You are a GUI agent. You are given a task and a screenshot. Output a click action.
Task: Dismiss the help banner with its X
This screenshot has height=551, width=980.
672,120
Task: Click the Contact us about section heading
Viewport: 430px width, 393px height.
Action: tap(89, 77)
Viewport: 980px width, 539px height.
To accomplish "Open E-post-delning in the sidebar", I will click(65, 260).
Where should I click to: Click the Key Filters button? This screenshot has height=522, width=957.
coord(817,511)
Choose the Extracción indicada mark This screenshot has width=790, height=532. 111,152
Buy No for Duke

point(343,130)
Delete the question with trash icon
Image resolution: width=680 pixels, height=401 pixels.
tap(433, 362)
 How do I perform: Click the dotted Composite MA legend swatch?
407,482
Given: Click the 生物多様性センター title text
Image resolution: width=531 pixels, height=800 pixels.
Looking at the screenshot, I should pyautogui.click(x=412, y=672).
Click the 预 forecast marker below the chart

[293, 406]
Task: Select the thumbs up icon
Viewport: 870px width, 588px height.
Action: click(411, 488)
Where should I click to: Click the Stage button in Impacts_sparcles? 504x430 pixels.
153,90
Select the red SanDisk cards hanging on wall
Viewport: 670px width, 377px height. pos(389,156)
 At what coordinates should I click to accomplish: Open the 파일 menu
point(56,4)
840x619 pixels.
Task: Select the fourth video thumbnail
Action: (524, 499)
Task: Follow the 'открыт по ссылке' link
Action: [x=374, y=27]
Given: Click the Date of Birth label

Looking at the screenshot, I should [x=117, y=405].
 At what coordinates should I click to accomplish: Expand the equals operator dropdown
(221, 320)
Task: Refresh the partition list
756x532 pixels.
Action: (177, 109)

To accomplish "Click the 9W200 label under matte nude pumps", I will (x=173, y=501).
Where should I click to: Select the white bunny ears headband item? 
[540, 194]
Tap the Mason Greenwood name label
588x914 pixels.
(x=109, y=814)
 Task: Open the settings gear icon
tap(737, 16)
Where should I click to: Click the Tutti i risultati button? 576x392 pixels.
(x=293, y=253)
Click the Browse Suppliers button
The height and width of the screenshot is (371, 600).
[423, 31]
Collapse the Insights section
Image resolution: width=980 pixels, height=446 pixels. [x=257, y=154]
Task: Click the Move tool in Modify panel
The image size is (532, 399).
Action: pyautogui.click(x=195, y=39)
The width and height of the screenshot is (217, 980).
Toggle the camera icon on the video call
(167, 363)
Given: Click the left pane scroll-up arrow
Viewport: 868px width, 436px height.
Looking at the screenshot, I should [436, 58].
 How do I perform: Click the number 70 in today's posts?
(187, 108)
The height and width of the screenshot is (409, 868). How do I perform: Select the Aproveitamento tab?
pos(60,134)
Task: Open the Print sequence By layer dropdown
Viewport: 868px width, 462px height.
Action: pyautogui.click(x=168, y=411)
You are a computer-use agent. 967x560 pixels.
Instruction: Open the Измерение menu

WORK REQUEST: What is needed is an exact copy of every entry above.

ANSWER SECTION:
You are a GUI agent. You are given a task and a screenshot. Output a click action.
Task: Dismiss the help banner with its X
This screenshot has height=551, width=980.
672,120
Task: Click the Contact us about section heading
Viewport: 430px width, 393px height.
Action: tap(89, 77)
Viewport: 980px width, 539px height.
To accomplish "Open E-post-delning in the sidebar", I will click(65, 260).
Where should I click to: Click the Key Filters button? This screenshot has height=522, width=957.
coord(817,511)
Choose the Extracción indicada mark This screenshot has width=790, height=532. 111,152
Buy No for Duke

point(343,130)
Delete the question with trash icon
Image resolution: width=680 pixels, height=401 pixels.
tap(433, 362)
 How do I perform: Click the dotted Composite MA legend swatch?
407,482
Given: Click the 生物多様性センター title text
Image resolution: width=531 pixels, height=800 pixels.
Looking at the screenshot, I should pyautogui.click(x=412, y=672).
Click the 预 forecast marker below the chart

[293, 406]
Task: Select the thumbs up icon
Viewport: 870px width, 588px height.
Action: click(411, 488)
Where should I click to: Click the Stage button in Impacts_sparcles? 504x430 pixels.
153,90
Select the red SanDisk cards hanging on wall
Viewport: 670px width, 377px height. pos(389,156)
 At what coordinates should I click to accomplish: Open the 파일 menu
point(56,4)
840x619 pixels.
Task: Select the fourth video thumbnail
Action: (524, 499)
Task: Follow the 'открыт по ссылке' link
Action: [x=374, y=27]
Given: Click the Date of Birth label

Looking at the screenshot, I should [x=117, y=405].
 At what coordinates should I click to accomplish: Expand the equals operator dropdown
(221, 320)
Task: Refresh the partition list
756x532 pixels.
Action: (177, 109)

To accomplish "Click the 9W200 label under matte nude pumps", I will (x=173, y=501).
Where should I click to: Select the white bunny ears headband item? 
[540, 194]
Tap the Mason Greenwood name label
588x914 pixels.
(x=109, y=814)
 Task: Open the settings gear icon
tap(737, 16)
Where should I click to: Click the Tutti i risultati button? 576x392 pixels.
(x=293, y=253)
Click the Browse Suppliers button
The height and width of the screenshot is (371, 600).
[423, 31]
Collapse the Insights section
Image resolution: width=980 pixels, height=446 pixels. [x=257, y=154]
Task: Click the Move tool in Modify panel
The image size is (532, 399).
Action: pyautogui.click(x=195, y=39)
The width and height of the screenshot is (217, 980).
Toggle the camera icon on the video call
(167, 363)
Given: Click the left pane scroll-up arrow
Viewport: 868px width, 436px height.
Looking at the screenshot, I should [436, 58].
 How do I perform: Click the number 70 in today's posts?
(187, 108)
The height and width of the screenshot is (409, 868). How do I perform: Select the Aproveitamento tab?
pos(60,134)
Task: Open the Print sequence By layer dropdown
Viewport: 868px width, 462px height.
Action: pyautogui.click(x=168, y=411)
You are a computer-use agent. 967x560 pixels.
Instruction: Open the Измерение menu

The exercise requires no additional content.